Some of Britain’s biggest companies are set to face a fresh bout of shareholder rebellions over high levels of pay after influential corporate governance consultants advised investors to vote down remuneration reports.
The companies hold annual general meetings (AGMs) this week, with votes planned on pay awards for management.
Recent analysis by accountants PwC found pay for top FTSE 100 bosses had fallen in real terms, based on the first 40 blue-chip firms to reveal pay levels.
However, the shareholder advisers have identified multiple instances of pay they deem excessive.
Pirc said increases in executive pay at pharmaceutical firm Shire had outpaced the returns earned by investors, with chief executive Flemming Ornskov earning a salary above the average of bosses of similar companies.
The group also said longer-term incentives for Ornskov are “excessive”, at over seven times his base salary.
Read more: Shareholders really were revolting this year
Shire’s previous remuneration report received 48 per cent of votes against it at last year’s AGM. This year’s vote will be non-binding.
Pirc judged salary levels at Dutch-British consumer giant Unilever to be appropriate, but warned longer-term rewards were also too high, at almost five times chief executive Paul Polman’s base salary.

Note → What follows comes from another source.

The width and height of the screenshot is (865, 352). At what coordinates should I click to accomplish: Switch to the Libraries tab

Polman’s pay is 139 times that of average employees at the company, a situation Pirc branded as “highly unacceptable”.
While Pirc recommended an abstention on passing the pay report, it said investors should vote down a new remuneration policy with multiple concerns over a complex system and overly generous rewards.

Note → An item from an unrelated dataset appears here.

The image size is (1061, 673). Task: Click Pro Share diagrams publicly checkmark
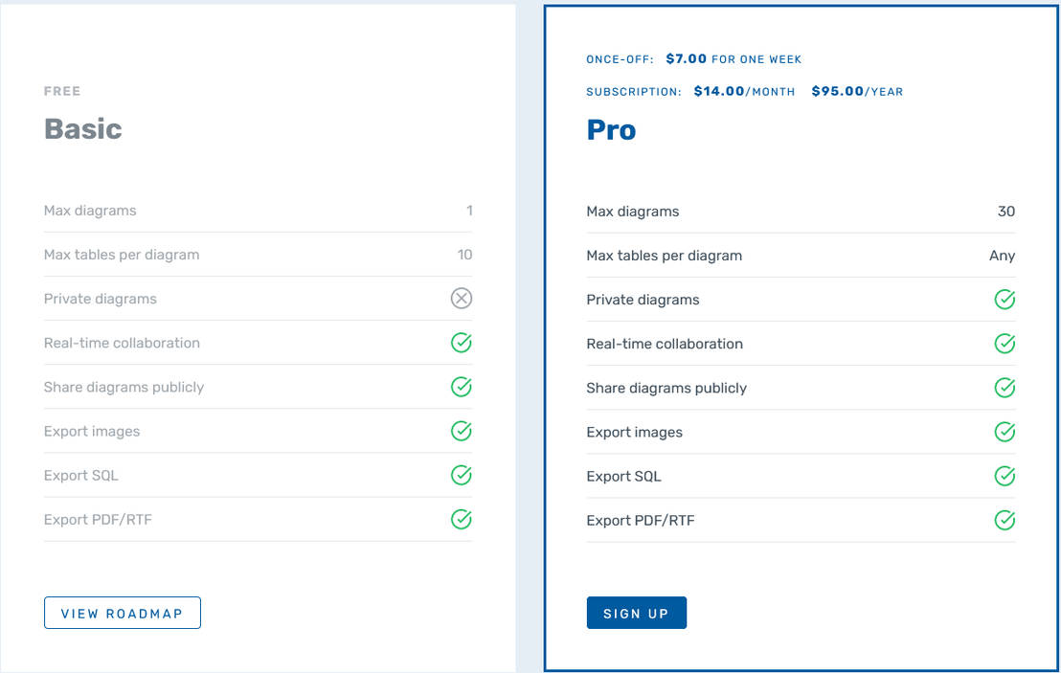(1005, 388)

Under the plans Unilever executives will receive rewards for below-average performance, Pirc said, in a system it described as “contrary to best practice”.
Pharma giant Astrazeneca, which meets on Thursday, may also face a repeat of 2012, when shareholders rebelled. That rebellion cost chief executive David Brennan his job, although again this vote is non-binding.
Pirc said the company’s performance did not justify rising pay levels, according to the Guardian.
Pirc said: “The ratio of chief executive to average employee pay has been estimated and is found unacceptable at 152:1.”
It added: “The change in chief executive total pay over five years is not commensurate with the change in TSR [total shareholder return] over the same period.”